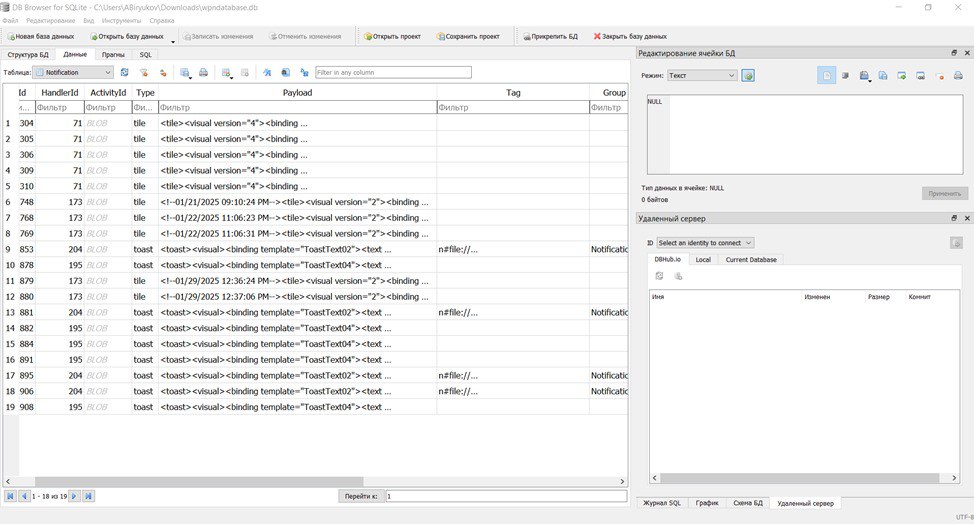Set cell to NULL icon in editor
Viewport: 974px width, 524px height.
click(x=939, y=76)
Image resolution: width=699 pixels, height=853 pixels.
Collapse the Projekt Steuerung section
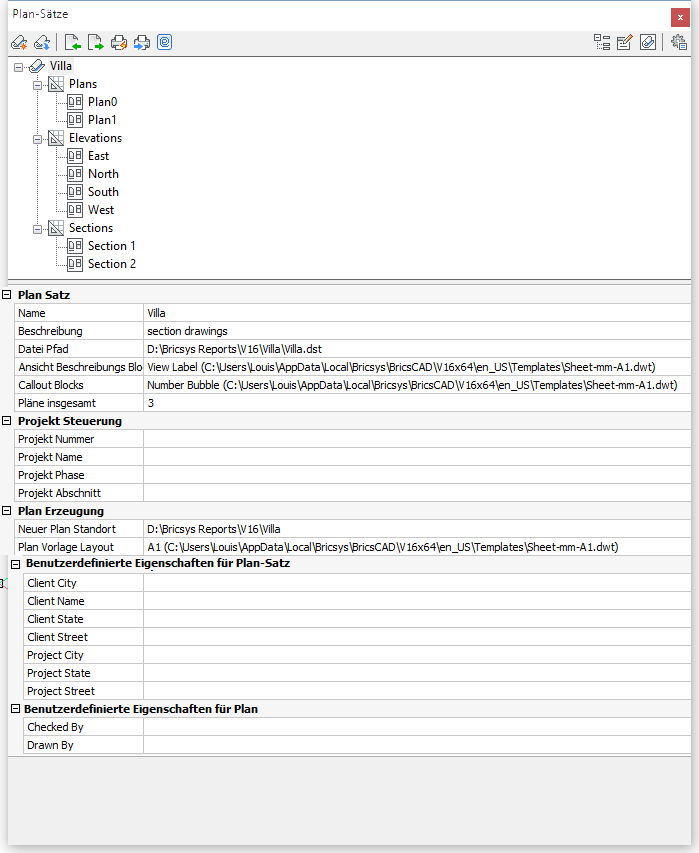7,421
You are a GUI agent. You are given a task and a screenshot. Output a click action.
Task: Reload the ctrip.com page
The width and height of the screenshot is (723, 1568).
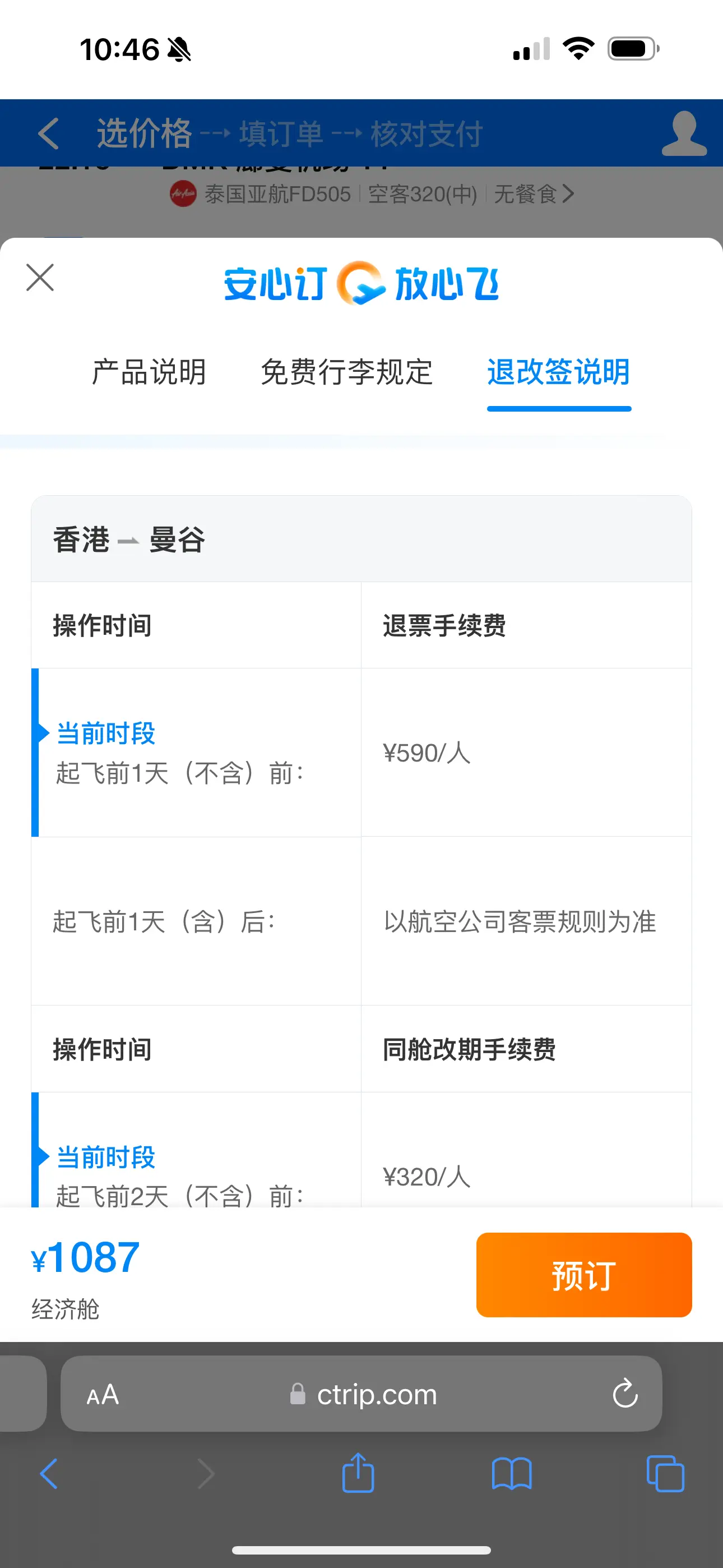[x=625, y=1393]
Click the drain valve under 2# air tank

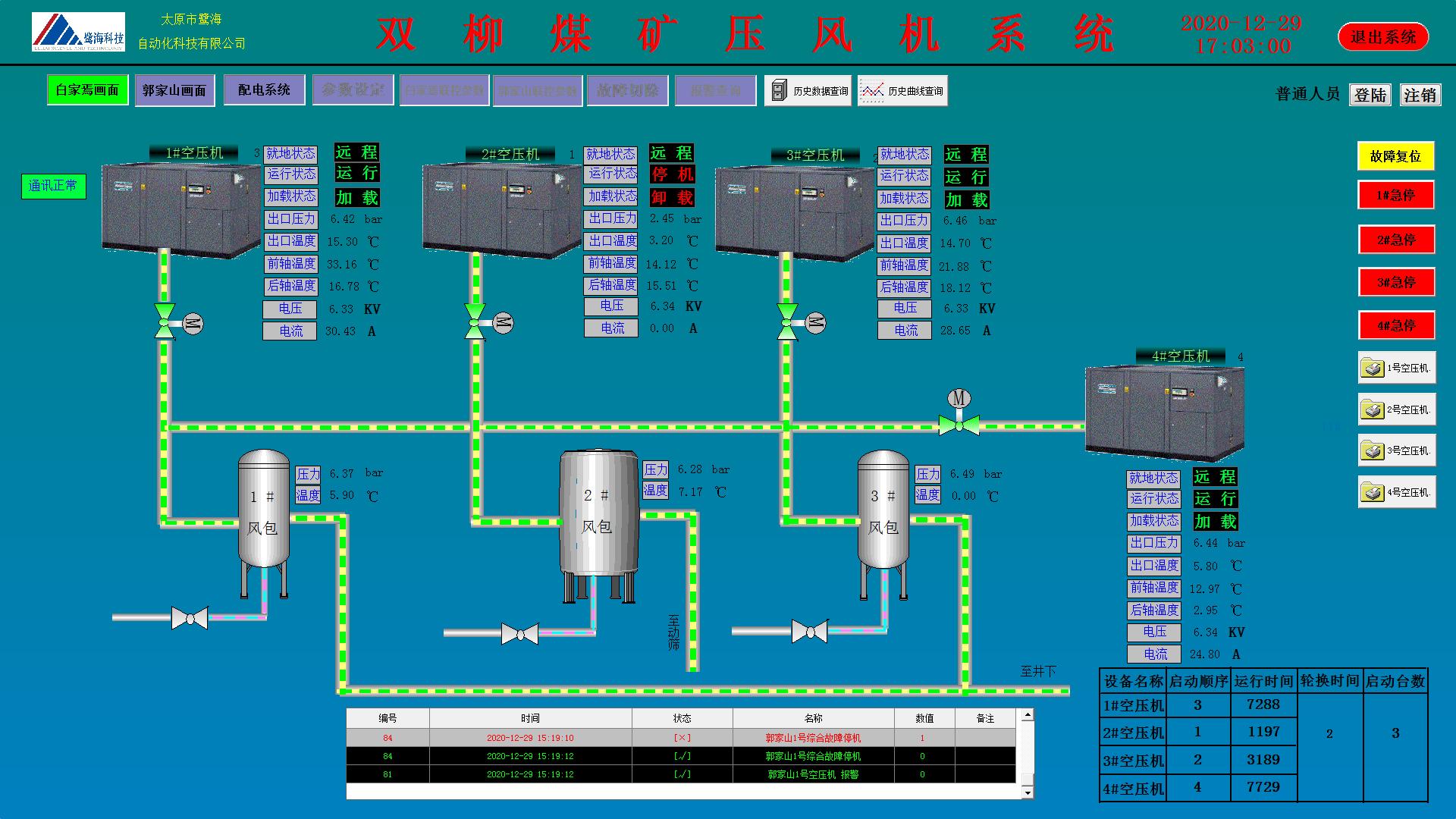tap(520, 633)
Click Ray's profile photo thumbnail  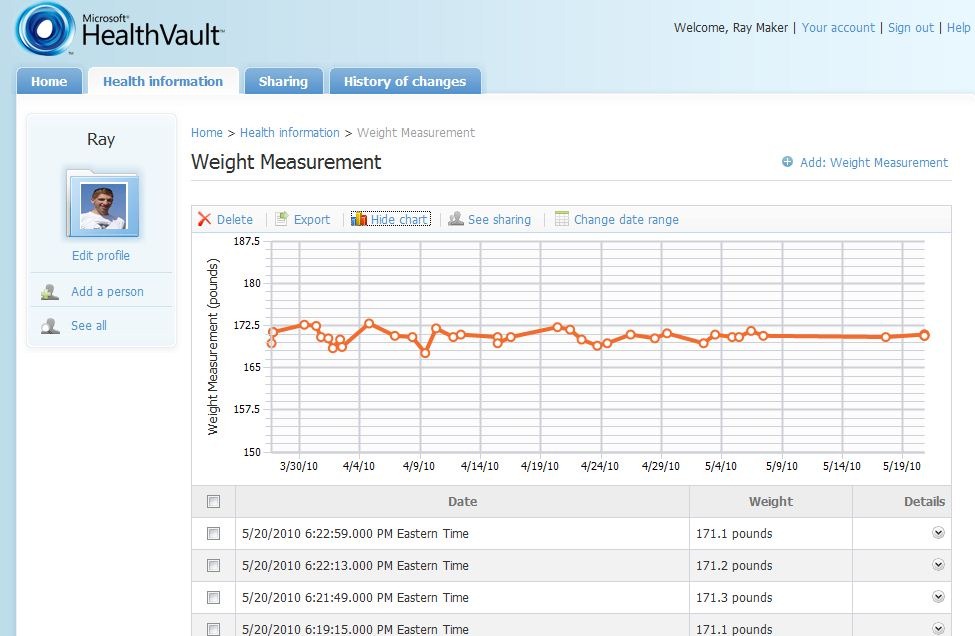click(x=103, y=207)
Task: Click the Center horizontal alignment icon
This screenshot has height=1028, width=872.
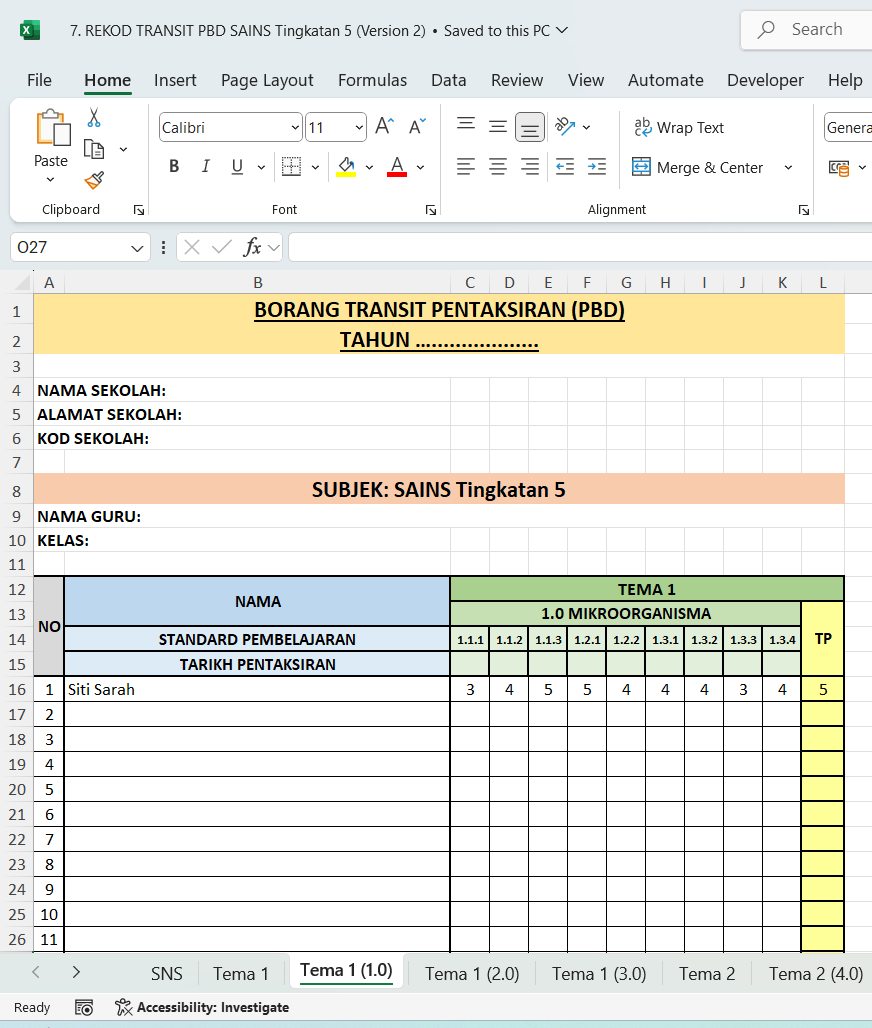Action: (x=498, y=167)
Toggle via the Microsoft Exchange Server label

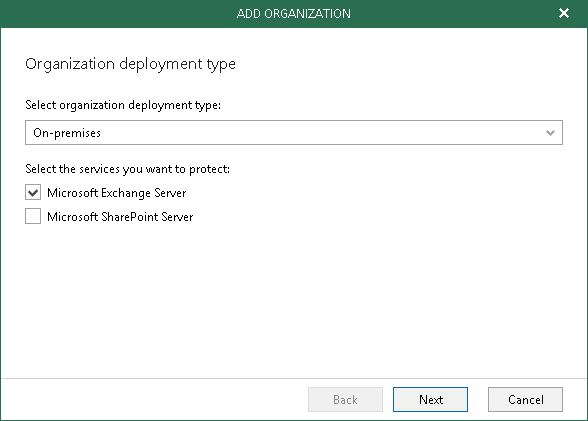[x=117, y=193]
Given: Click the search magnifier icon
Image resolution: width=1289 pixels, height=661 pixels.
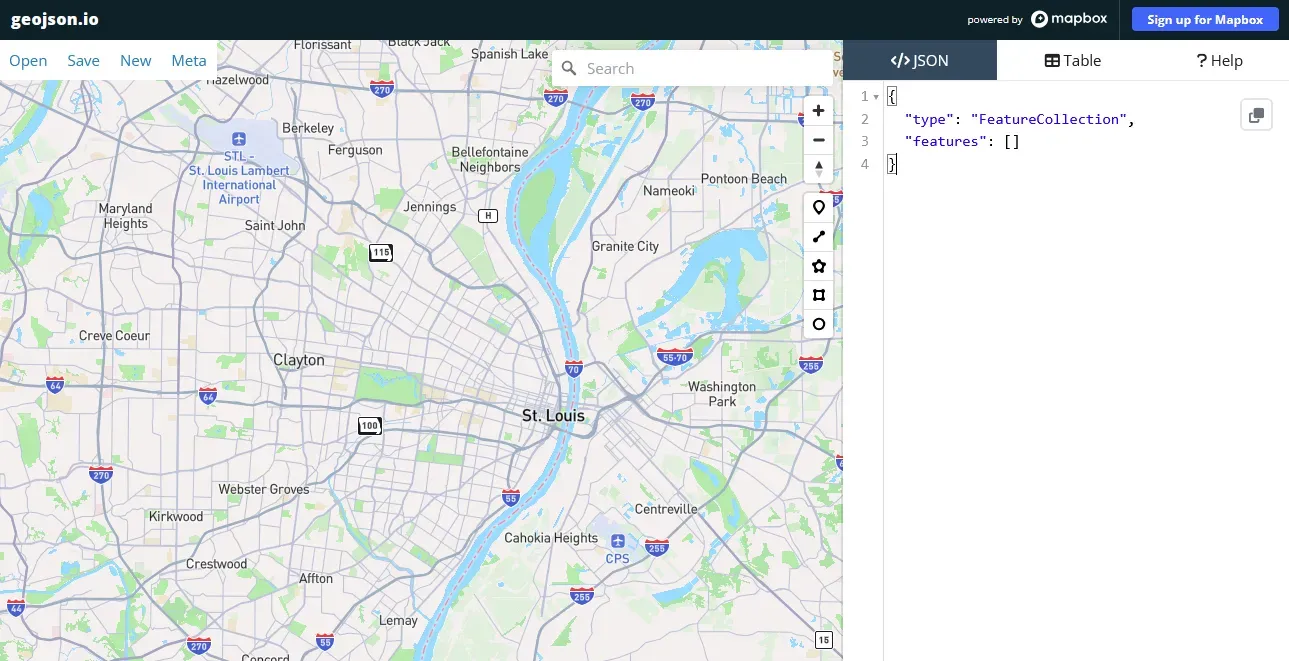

## Aim of the task
Copy out the rows word for word, starting at the line that contains "Toggle via the" and continuing through the end of the rows. Leave the pictures out.

## Finished exercise
Toggle via the Microsoft Exchange Server label

[x=117, y=193]
Given: Click the search magnifier icon
Image resolution: width=1289 pixels, height=661 pixels.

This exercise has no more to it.